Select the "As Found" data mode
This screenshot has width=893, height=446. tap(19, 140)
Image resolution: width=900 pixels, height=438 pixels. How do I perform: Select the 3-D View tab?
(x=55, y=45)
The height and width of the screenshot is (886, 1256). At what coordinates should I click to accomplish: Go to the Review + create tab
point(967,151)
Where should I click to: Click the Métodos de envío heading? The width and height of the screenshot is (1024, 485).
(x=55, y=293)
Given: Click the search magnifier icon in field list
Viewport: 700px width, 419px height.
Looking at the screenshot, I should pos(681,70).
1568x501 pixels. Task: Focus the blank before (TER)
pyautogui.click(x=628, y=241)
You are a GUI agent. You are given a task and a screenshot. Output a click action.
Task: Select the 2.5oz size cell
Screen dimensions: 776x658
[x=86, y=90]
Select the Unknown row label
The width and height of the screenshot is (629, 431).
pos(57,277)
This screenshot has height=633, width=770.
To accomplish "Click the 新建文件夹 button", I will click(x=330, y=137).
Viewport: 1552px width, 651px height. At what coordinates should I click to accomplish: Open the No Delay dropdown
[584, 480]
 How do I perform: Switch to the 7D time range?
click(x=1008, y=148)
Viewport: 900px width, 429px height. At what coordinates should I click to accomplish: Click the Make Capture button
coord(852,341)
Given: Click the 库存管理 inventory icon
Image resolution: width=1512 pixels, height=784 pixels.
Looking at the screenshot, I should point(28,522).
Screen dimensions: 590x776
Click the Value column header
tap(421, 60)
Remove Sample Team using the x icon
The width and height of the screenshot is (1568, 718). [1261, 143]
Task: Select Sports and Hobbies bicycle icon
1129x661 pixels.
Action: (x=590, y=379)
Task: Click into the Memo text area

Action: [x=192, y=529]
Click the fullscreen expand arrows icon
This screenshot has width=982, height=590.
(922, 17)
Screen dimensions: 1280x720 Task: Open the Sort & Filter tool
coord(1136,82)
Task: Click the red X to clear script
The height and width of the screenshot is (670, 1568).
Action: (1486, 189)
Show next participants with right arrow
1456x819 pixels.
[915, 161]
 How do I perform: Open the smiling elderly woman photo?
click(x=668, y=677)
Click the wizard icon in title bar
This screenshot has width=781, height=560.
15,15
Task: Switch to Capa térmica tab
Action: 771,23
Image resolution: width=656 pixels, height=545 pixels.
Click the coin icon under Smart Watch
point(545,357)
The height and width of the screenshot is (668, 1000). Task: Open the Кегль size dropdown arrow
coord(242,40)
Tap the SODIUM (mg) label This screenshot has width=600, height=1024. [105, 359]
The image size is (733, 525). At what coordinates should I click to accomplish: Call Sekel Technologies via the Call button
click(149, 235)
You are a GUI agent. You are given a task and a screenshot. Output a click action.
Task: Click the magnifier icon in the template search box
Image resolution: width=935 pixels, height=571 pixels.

■ **What is being asked**: Only one number is wanted: how many lines of the data above include the word "search".

■ **Solution below**: 2